Work item >> Nothing below is to be printed except the lines between the line holding "Wire lead Length (807, 1031)" and the line holding "[Link zu Mail] (1773, 24)", inclusive, each exactly as it appears.

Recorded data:
※ ※ ※

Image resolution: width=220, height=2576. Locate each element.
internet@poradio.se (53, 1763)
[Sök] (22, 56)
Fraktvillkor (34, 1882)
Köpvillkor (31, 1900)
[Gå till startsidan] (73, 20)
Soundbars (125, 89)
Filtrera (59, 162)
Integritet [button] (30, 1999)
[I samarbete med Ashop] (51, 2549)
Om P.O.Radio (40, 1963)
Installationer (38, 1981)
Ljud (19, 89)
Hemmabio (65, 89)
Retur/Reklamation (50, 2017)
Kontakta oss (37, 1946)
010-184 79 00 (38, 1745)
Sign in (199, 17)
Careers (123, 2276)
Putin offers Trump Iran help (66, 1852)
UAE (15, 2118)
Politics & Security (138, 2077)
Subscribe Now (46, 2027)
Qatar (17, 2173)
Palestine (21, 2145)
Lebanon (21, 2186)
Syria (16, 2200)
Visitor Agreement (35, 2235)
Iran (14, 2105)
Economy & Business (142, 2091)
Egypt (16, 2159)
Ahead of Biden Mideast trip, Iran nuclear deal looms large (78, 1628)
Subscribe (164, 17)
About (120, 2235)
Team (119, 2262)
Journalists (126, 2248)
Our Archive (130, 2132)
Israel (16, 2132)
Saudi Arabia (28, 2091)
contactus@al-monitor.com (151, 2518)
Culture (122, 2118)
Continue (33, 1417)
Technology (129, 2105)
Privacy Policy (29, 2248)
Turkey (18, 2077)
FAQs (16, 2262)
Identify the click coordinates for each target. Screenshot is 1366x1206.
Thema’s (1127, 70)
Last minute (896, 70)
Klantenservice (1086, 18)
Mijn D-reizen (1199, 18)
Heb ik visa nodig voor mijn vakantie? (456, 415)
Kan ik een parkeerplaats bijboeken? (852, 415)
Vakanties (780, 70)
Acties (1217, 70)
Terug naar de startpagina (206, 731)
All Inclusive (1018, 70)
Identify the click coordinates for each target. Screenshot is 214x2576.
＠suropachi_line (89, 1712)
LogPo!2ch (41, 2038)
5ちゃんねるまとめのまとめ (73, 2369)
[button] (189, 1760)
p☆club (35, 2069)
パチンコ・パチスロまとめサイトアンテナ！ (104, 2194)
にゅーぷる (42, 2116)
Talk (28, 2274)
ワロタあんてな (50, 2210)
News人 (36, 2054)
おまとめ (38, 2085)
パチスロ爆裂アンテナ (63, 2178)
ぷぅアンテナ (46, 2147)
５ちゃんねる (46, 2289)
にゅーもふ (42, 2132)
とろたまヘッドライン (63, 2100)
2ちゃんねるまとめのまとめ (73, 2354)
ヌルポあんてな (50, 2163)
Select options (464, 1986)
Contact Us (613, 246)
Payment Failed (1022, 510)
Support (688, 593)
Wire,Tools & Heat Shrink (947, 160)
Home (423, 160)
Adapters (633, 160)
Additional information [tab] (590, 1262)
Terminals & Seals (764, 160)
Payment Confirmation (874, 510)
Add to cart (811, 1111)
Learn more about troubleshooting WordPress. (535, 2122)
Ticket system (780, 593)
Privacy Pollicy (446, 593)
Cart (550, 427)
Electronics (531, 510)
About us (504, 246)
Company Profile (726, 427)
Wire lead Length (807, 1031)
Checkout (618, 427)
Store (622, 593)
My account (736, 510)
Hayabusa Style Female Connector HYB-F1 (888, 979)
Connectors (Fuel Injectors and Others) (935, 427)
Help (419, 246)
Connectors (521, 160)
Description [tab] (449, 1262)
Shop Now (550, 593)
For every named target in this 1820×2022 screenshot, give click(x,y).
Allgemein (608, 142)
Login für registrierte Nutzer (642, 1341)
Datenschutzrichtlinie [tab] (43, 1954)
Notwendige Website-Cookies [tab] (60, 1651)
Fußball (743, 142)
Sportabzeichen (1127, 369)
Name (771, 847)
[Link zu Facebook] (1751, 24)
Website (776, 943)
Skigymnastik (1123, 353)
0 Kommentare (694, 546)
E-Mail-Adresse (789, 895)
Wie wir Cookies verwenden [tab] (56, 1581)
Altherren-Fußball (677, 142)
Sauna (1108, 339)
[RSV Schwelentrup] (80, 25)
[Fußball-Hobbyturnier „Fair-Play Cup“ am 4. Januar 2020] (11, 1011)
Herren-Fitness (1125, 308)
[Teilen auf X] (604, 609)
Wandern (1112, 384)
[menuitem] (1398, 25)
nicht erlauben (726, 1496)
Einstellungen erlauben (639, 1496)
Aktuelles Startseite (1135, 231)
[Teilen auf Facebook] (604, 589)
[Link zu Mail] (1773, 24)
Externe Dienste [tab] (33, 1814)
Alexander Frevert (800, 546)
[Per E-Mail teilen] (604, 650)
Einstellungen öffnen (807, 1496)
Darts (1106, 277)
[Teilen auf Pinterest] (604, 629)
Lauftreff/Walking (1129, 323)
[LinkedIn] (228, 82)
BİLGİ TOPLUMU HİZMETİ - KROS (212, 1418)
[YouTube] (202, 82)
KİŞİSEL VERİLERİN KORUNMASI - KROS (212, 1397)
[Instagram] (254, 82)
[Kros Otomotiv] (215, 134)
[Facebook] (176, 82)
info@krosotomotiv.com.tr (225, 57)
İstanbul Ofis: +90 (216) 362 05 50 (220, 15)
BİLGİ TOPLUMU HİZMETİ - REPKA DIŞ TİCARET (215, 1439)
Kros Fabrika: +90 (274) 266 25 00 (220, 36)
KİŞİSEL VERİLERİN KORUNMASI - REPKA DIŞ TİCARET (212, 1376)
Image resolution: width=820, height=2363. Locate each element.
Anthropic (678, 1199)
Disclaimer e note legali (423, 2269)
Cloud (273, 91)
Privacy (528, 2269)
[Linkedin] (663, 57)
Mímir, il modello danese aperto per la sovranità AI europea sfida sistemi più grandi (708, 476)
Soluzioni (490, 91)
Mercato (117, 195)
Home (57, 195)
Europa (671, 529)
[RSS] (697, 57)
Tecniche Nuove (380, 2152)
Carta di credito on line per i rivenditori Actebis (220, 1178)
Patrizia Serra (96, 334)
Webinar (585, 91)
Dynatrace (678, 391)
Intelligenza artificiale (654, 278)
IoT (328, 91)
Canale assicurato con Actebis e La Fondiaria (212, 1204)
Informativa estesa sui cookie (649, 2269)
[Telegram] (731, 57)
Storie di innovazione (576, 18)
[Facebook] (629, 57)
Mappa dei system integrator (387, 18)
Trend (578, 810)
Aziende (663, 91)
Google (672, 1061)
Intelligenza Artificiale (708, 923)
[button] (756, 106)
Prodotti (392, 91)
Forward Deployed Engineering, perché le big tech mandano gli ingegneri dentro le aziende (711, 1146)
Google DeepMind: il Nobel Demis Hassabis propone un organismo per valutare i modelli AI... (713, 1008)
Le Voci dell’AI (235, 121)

※ ※ ※

Task answer >>
Wire lead Length (807, 1031)
Checkout (618, 427)
Store (622, 593)
My account (736, 510)
Hayabusa Style Female Connector HYB-F1 (888, 979)
Connectors (Fuel Injectors and Others) (935, 427)
Help (419, 246)
Connectors (521, 160)
Description [tab] (449, 1262)
Shop Now (550, 593)
For every named target in this 1820×2022 screenshot, give click(x,y).
Allgemein (608, 142)
Login für registrierte Nutzer (642, 1341)
Datenschutzrichtlinie [tab] (43, 1954)
Notwendige Website-Cookies [tab] (60, 1651)
Fußball (743, 142)
Sportabzeichen (1127, 369)
Name (771, 847)
[Link zu Facebook] (1751, 24)
Website (776, 943)
Skigymnastik (1123, 353)
0 Kommentare (694, 546)
E-Mail-Adresse (789, 895)
Wie wir Cookies verwenden [tab] (56, 1581)
Altherren-Fußball (677, 142)
Sauna (1108, 339)
[RSV Schwelentrup] (80, 25)
[Fußball-Hobbyturnier „Fair-Play Cup“ am 4. Januar 2020] (11, 1011)
Herren-Fitness (1125, 308)
[Teilen auf X] (604, 609)
Wandern (1112, 384)
[menuitem] (1398, 25)
nicht erlauben (726, 1496)
Einstellungen erlauben (639, 1496)
Aktuelles Startseite (1135, 231)
[Teilen auf Facebook] (604, 589)
[Link zu Mail] (1773, 24)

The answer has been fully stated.